Gary L. Johnson, MD, MS, MBA: That’s where the perspective comes in. If you’re taking a societal perspective, it’s probably huge, but most of us don’t have a way of tracking that.
Peter L. Salgo, MD: It’s sort of like in the early days where presenteeism was being tracked. People who wanted to go to work, and they did go to work, with the flu, didn’t do anything and infected everybody else. So that wasn’t a cost per se, but it was a societal cost.
Sanford H. Auerbach, MD: I think the problem here is that you don’t want to trivialize something.

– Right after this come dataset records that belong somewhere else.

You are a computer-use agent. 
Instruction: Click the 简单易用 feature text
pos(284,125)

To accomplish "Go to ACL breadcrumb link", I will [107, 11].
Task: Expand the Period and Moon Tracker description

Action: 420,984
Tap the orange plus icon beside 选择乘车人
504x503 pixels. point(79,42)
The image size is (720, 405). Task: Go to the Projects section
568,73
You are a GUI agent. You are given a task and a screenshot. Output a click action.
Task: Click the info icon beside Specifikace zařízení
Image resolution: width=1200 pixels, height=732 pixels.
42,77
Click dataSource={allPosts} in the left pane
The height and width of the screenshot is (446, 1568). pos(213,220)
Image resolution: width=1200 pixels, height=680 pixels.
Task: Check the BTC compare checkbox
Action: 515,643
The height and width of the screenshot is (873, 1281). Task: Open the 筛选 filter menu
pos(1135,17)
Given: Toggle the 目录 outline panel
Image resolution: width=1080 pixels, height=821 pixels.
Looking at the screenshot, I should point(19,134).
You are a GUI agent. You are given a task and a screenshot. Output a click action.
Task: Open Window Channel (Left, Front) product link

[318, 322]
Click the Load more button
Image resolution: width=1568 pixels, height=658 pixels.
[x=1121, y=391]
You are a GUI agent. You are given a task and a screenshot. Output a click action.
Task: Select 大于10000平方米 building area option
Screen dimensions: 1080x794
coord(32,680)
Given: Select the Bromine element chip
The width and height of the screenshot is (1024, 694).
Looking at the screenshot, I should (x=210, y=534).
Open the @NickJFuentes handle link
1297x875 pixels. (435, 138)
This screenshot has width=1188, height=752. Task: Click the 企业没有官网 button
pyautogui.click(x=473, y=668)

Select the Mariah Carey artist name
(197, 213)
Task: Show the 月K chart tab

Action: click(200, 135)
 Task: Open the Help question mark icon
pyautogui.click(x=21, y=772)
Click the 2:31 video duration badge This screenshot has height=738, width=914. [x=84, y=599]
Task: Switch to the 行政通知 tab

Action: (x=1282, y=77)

I think even in the 1980s there was a big symposium to address this issue, and that’s when it was declared that insomnia is a symptom, and you don’t bother with a symptom. You get to the disease. So forget about the insomnia, just treat the pain, just treat the other comorbid issues. And then about 10 years ago, it was re-examined, and the decision was to think of it as a comorbid disorder, which gives it much more credence. There’s much more importance to treating the insomnia by itself. It helps manage these other problems, and so it’s too easy to trivialize it to just a lifestyle issue.
Peter L. Salgo, MD: I’ll tell you, from a personal perspective I think probably everybody’s had this experience. Something’s bothering you, you can’t get to sleep, you’re awake at 3 in the morning, and the next day you feel like, fill in the blank, which we can’t say on television. That happens a lot. Now you’ve got an issue, right? Whether it’s primary, secondary, a symptom, or it’s a real problem, that’s a problem, isn’t it?
Karl Doghramji, MD: Very much so. I think even though we have not been able, to Gary’s point, to identify these problems in a very concrete fashion with insomnia, we have not been able to identify how we improve these, the concrete problems or consequences are with treatment. I think the data are emerging to show us that when we treat insomnia, we begin to see some benefit in some of the other comorbid areas. Now, we don’t have a lot of great data on this. But for example, with depression, we begin to see greater well-being with people in depression when we treat their insomnia versus when we don’t treat their insomnia.